Parafraseando a Oscar Oszlak (2001), se fue edificando así una suerte de “Estado cajero”, pero a diferencia del que resultó de las reformas liberales de los noventa, este Estado no transfiere o financia a los gobiernos provinciales sino directamente a personas consideradas vulnerables. Observar a la Anses, en ese sentido, es interrogar a la mayor “caja” del Estado argentino. Pero no solo eso. Se trata de una capacidad estatal para intervenir sobre la sociedad que estaba ausente antes de la crisis de 2001. Este libro versa precisamente sobre el proceso de construcción de esa capacidad y sobre las novedades que trajo a la relación entre Estado, política y sociedad. Novedades que explican los equilibrios de una sociedad que, los últimos diez años, transitó por tres recambios de partido de gobierno, crisis extremas y, sin embargo, no estalló como en otros momentos históricos. Es decir, no desbordó los canales institucionales de expresión del conflicto social. Al menos hasta el presente, y aun con la alternancia de gobiernos y contextos económicos diferentes, las principales políticas de la Anses han sido políticas de Estado. Sus instrumentos cognitivos y operativos no retrocedieron, más bien al contrario, multiplicaron sus áreas de injerencia.

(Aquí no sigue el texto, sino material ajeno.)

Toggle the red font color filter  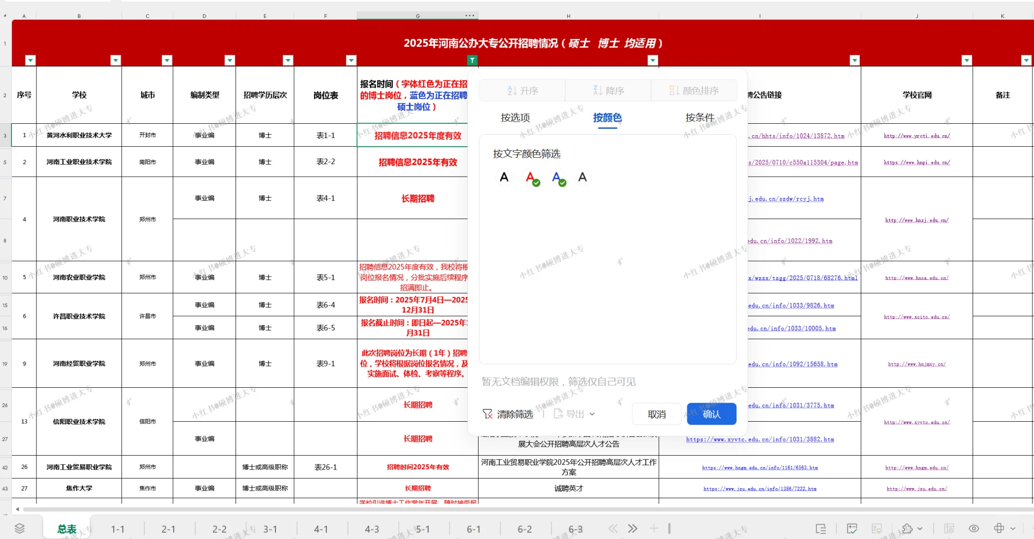coord(531,177)
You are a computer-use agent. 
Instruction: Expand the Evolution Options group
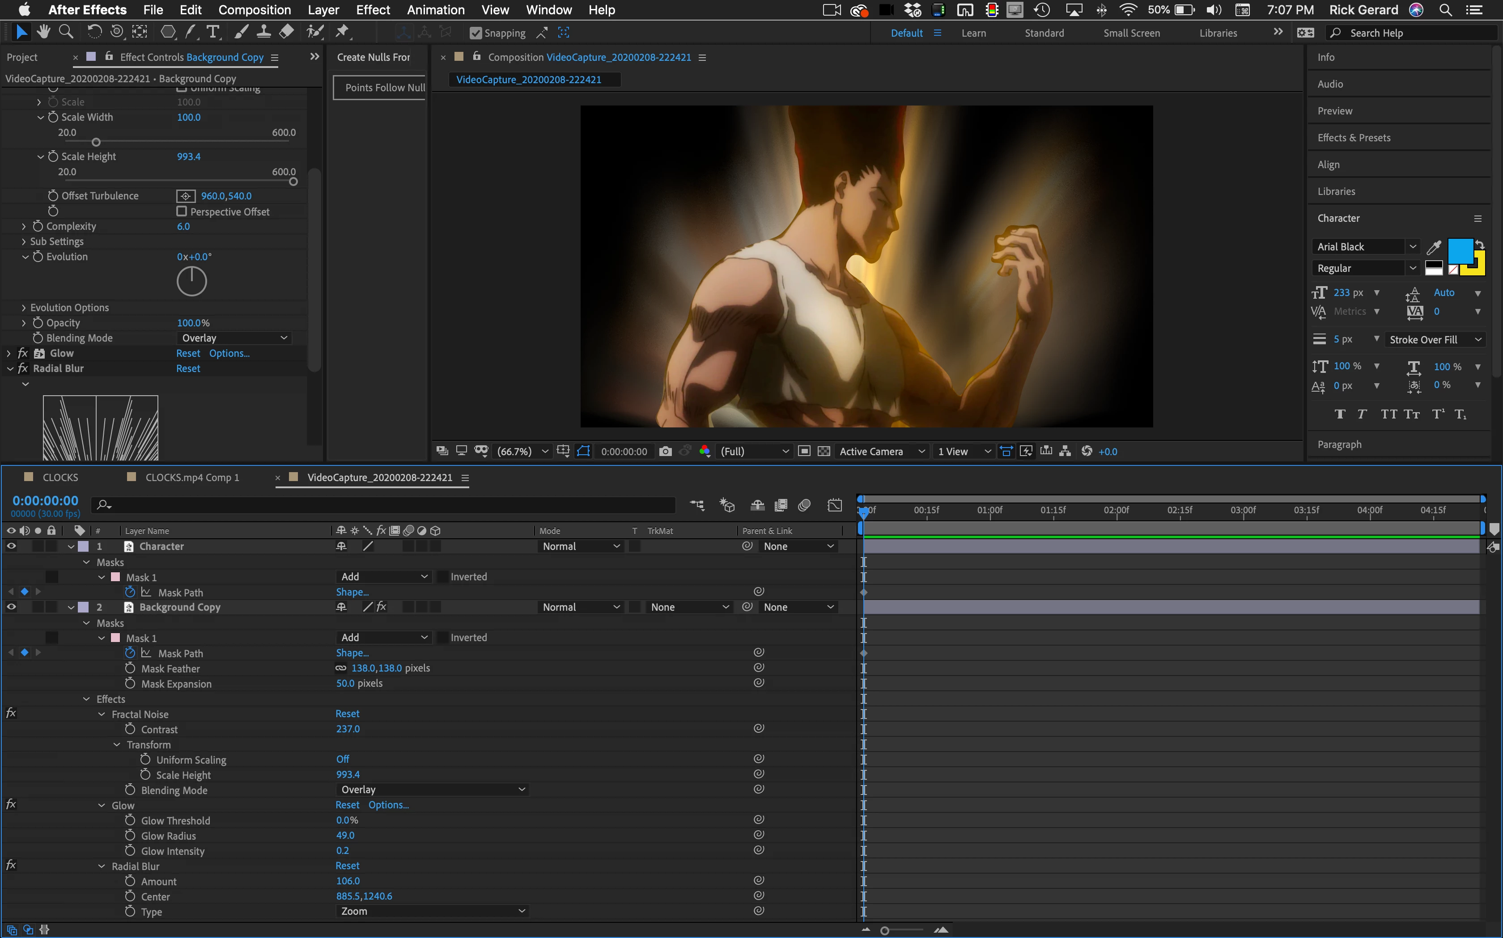pyautogui.click(x=24, y=308)
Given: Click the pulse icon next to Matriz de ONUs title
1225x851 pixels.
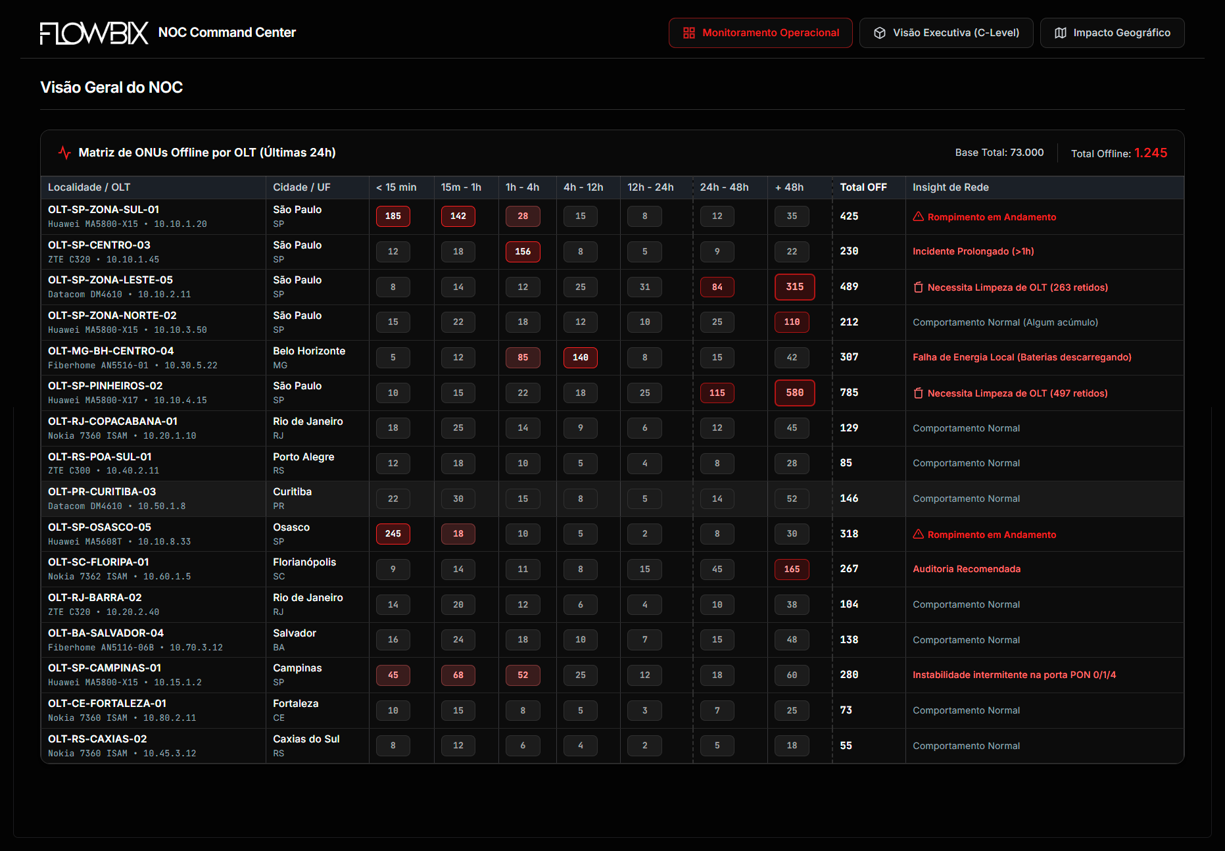Looking at the screenshot, I should point(64,152).
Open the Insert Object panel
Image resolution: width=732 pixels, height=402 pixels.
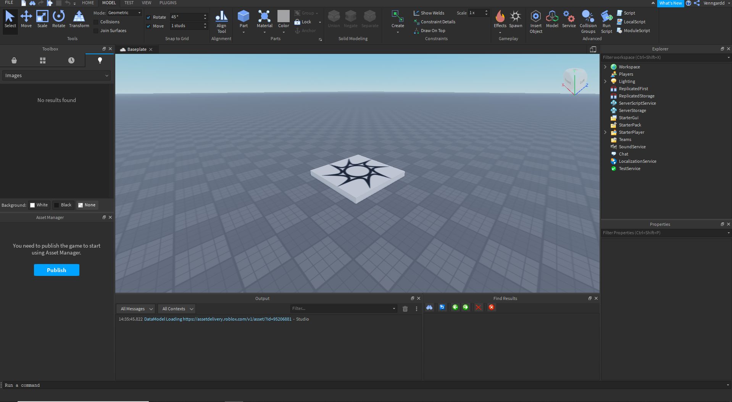[536, 21]
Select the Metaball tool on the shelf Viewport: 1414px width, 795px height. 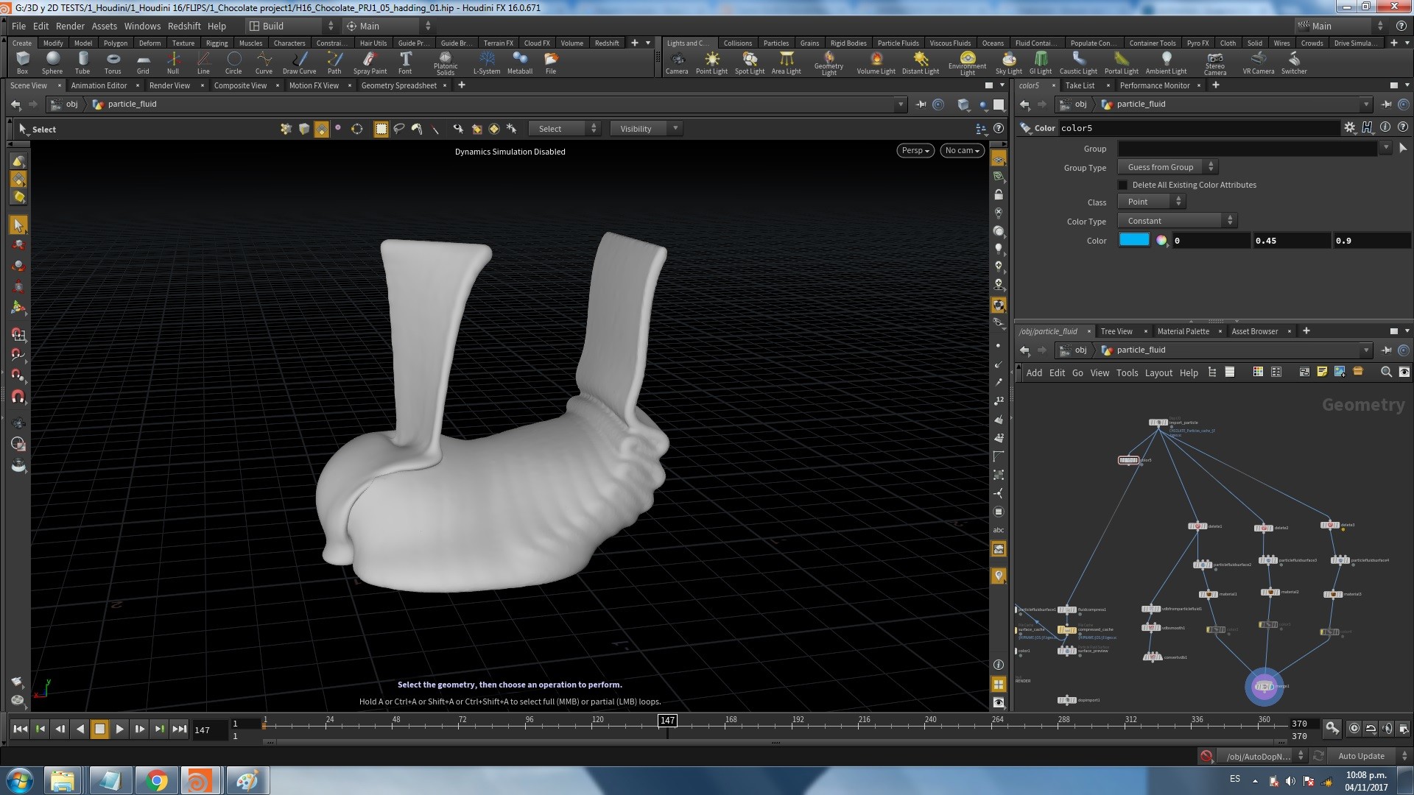click(520, 63)
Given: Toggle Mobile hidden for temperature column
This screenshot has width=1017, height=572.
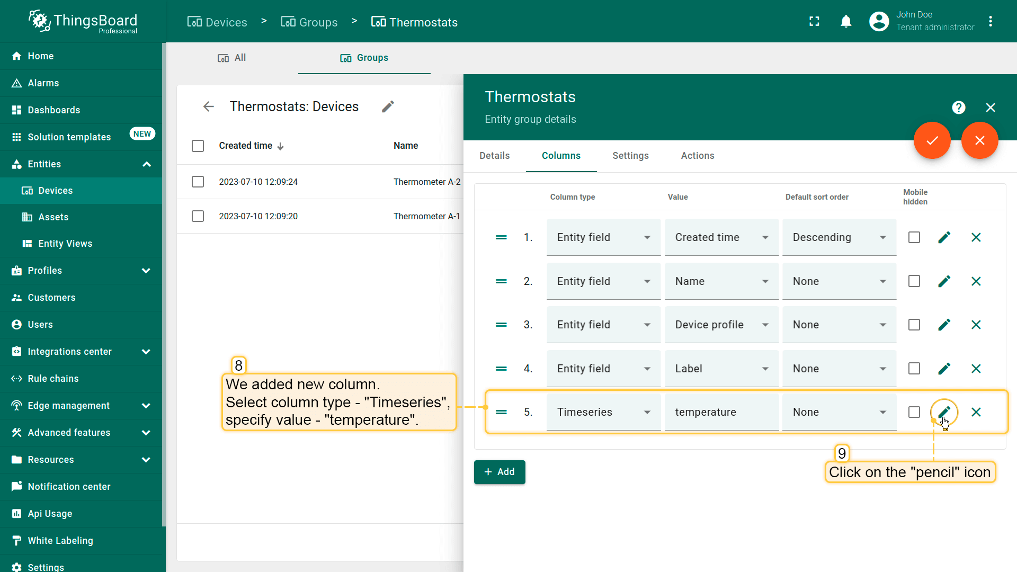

Tras la crisis de 2001, las transferencias a personas contribuyeron a la estabilización política de la fragmentación social y a su reproducción. No solo la Anses distinguió entre el mundo de las prestaciones contributivas y “el resto”, sino que ese “resto” siempre estuvo a su vez estratificado. La masificación progresiva de las prestaciones no implicó ni universalidad ni igualdad. El Estado amplió las protecciones, pero no ha protegido a todos, ni a todos en la misma medida y condiciones. Tampoco sería sociológicamente realista esperar eso. Como argumenta Danani (2017), el universalismo carece de sujeto que lo defienda en la Argentina. Los actores hacen reclamos particularistas, reproduciendo así la lógica de imitación de privilegios que caracterizó siempre el esquema de derechos del país. Lo que sí sucedió con la expansión y diversificación de la Anses, y esto es lo que el libro muestra en distintas facetas, es que la simplificación administrativa de la implementación tuvo como resultado la individuación del sujeto de las políticas. Una individuación que no es solo un concepto en la mirada estatal, sino una experiencia que se concreta en las relaciones cotidianas con los dispositivos informáticos y comunicacionales necesarios para acceder a los derechos.
Vale la pena subrayar este hecho: la masificación de las transferencias, tanto las de la Anses como las de otras dependencias, atemperó el sufrimiento social, pero no generó una sociedad más igualitaria, ni siquiera menos empobrecida. Aun así, resulta por ahora difícil imaginar lo que pasaría si no estuviesen, lo que revela la dificultad para responder con honestidad a la pregunta que el sociólogo Howard Becker (2010) recomienda hacer cuando estudiamos instituciones sociales consideradas “defectuosas”: y si no, ¿qué? Conviene entonces empezar por entender lo que sí han producido.